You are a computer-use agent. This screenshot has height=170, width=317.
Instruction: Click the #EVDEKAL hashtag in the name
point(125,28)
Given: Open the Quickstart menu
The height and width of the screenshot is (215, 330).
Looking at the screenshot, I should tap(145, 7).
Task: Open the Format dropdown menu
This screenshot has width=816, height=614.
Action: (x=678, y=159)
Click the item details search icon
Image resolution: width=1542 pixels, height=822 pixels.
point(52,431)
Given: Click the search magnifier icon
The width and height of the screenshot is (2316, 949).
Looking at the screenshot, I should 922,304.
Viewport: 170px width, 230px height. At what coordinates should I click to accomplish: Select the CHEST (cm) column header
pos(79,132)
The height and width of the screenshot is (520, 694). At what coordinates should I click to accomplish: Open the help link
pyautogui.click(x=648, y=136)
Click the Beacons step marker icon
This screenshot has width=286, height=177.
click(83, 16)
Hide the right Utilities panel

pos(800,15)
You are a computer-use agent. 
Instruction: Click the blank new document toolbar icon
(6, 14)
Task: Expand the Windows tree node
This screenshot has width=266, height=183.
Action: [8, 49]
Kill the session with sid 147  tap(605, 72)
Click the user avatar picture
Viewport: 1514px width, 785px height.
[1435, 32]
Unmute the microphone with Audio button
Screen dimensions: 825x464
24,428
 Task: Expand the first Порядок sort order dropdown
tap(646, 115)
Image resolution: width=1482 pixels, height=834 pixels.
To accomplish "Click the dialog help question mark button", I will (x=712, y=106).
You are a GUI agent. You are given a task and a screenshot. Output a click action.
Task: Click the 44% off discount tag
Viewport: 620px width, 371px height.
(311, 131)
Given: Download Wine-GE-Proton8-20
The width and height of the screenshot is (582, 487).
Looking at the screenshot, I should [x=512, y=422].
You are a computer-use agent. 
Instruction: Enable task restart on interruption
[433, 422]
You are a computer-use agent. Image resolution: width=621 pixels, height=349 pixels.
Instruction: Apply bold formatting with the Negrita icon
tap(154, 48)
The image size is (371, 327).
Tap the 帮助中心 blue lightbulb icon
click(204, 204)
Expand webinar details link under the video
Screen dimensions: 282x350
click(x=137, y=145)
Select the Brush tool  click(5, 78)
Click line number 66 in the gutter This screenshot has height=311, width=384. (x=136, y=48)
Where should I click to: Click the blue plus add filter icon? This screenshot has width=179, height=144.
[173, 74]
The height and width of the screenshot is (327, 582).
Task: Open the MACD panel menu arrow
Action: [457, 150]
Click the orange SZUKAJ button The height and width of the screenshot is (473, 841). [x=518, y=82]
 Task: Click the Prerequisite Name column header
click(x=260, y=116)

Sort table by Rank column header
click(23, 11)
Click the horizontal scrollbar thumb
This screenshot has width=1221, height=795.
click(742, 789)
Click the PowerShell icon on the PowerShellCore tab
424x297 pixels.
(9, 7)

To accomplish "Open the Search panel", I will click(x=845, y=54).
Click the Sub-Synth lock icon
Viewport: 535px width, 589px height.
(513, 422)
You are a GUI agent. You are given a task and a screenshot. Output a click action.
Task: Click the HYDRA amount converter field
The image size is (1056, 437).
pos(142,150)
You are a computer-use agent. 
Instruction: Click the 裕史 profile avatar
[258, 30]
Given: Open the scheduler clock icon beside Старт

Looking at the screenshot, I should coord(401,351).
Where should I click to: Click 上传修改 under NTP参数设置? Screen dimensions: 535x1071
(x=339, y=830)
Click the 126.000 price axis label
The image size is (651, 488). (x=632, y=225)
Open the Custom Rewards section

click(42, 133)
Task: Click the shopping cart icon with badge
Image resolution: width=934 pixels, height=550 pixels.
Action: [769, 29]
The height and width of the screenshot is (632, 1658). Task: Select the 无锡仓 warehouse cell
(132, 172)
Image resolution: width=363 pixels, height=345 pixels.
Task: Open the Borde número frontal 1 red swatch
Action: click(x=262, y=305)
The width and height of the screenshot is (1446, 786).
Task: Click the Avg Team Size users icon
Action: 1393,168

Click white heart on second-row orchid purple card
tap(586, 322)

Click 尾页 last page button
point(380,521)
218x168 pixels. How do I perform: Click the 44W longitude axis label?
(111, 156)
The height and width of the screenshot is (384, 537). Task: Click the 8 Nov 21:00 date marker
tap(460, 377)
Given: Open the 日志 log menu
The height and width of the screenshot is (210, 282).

-=-=-=-=-

Render every line of the rows above as a JSON list of strings, one string per line, leaving out blank lines.

- Solved problem
[
  "You are a computer-use agent. This screenshot has height=170, width=317.",
  "Instruction: Click the #EVDEKAL hashtag in the name",
  "point(125,28)",
  "Given: Open the Quickstart menu",
  "The height and width of the screenshot is (215, 330).",
  "Looking at the screenshot, I should tap(145, 7).",
  "Task: Open the Format dropdown menu",
  "This screenshot has width=816, height=614.",
  "Action: (x=678, y=159)",
  "Click the item details search icon",
  "Image resolution: width=1542 pixels, height=822 pixels.",
  "point(52,431)",
  "Given: Click the search magnifier icon",
  "The width and height of the screenshot is (2316, 949).",
  "Looking at the screenshot, I should 922,304.",
  "Viewport: 170px width, 230px height. At what coordinates should I click to accomplish: Select the CHEST (cm) column header",
  "pos(79,132)",
  "The height and width of the screenshot is (520, 694). At what coordinates should I click to accomplish: Open the help link",
  "pyautogui.click(x=648, y=136)",
  "Click the Beacons step marker icon",
  "This screenshot has width=286, height=177.",
  "click(83, 16)",
  "Hide the right Utilities panel",
  "pos(800,15)",
  "You are a computer-use agent. ",
  "Instruction: Click the blank new document toolbar icon",
  "(6, 14)",
  "Task: Expand the Windows tree node",
  "This screenshot has width=266, height=183.",
  "Action: [8, 49]",
  "Kill the session with sid 147  tap(605, 72)",
  "Click the user avatar picture",
  "Viewport: 1514px width, 785px height.",
  "[1435, 32]",
  "Unmute the microphone with Audio button",
  "Screen dimensions: 825x464",
  "24,428",
  " Task: Expand the first Порядок sort order dropdown",
  "tap(646, 115)",
  "Image resolution: width=1482 pixels, height=834 pixels.",
  "To accomplish \"Click the dialog help question mark button\", I will (x=712, y=106).",
  "You are a GUI agent. You are given a task and a screenshot. Output a click action.",
  "Task: Click the 44% off discount tag",
  "Viewport: 620px width, 371px height.",
  "(311, 131)",
  "Given: Download Wine-GE-Proton8-20",
  "The width and height of the screenshot is (582, 487).",
  "Looking at the screenshot, I should [x=512, y=422].",
  "You are a computer-use agent. ",
  "Instruction: Enable task restart on interruption",
  "[433, 422]",
  "You are a computer-use agent. Image resolution: width=621 pixels, height=349 pixels.",
  "Instruction: Apply bold formatting with the Negrita icon",
  "tap(154, 48)",
  "The image size is (371, 327).",
  "Tap the 帮助中心 blue lightbulb icon",
  "click(204, 204)",
  "Expand webinar details link under the video",
  "Screen dimensions: 282x350",
  "click(x=137, y=145)",
  "Select the Brush tool  click(5, 78)",
  "Click line number 66 in the gutter This screenshot has height=311, width=384. (x=136, y=48)",
  "Where should I click to: Click the blue plus add filter icon? This screenshot has width=179, height=144.",
  "[173, 74]",
  "The height and width of the screenshot is (327, 582).",
  "Task: Open the MACD panel menu arrow",
  "Action: [457, 150]",
  "Click the orange SZUKAJ button The height and width of the screenshot is (473, 841). [x=518, y=82]",
  " Task: Click the Prerequisite Name column header",
  "click(x=260, y=116)",
  "Sort table by Rank column header",
  "click(23, 11)",
  "Click the horizontal scrollbar thumb",
  "This screenshot has width=1221, height=795.",
  "click(742, 789)",
  "Click the PowerShell icon on the PowerShellCore tab",
  "424x297 pixels.",
  "(9, 7)",
  "To accomplish \"Open the Search panel\", I will click(x=845, y=54).",
  "Click the Sub-Synth lock icon",
  "Viewport: 535px width, 589px height.",
  "(513, 422)",
  "You are a GUI agent. You are given a task and a screenshot. Output a click action.",
  "Task: Click the HYDRA amount converter field",
  "The image size is (1056, 437).",
  "pos(142,150)",
  "You are a computer-use agent. ",
  "Instruction: Click the 裕史 profile avatar",
  "[258, 30]",
  "Given: Open the scheduler clock icon beside Старт",
  "Looking at the screenshot, I should coord(401,351).",
  "Where should I click to: Click 上传修改 under NTP参数设置? Screen dimensions: 535x1071",
  "(x=339, y=830)",
  "Click the 126.000 price axis label",
  "The image size is (651, 488). (x=632, y=225)",
  "Open the Custom Rewards section",
  "click(42, 133)",
  "Task: Click the shopping cart icon with badge",
  "Image resolution: width=934 pixels, height=550 pixels.",
  "Action: [769, 29]",
  "The height and width of the screenshot is (632, 1658). Task: Select the 无锡仓 warehouse cell",
  "(132, 172)",
  "Image resolution: width=363 pixels, height=345 pixels.",
  "Task: Open the Borde número frontal 1 red swatch",
  "Action: click(x=262, y=305)",
  "The width and height of the screenshot is (1446, 786).",
  "Task: Click the Avg Team Size users icon",
  "Action: 1393,168",
  "Click white heart on second-row orchid purple card",
  "tap(586, 322)",
  "Click 尾页 last page button",
  "point(380,521)",
  "218x168 pixels. How do I perform: Click the 44W longitude axis label?",
  "(111, 156)",
  "The height and width of the screenshot is (384, 537). Task: Click the 8 Nov 21:00 date marker",
  "tap(460, 377)",
  "Given: Open the 日志 log menu",
  "The height and width of the screenshot is (210, 282)."
]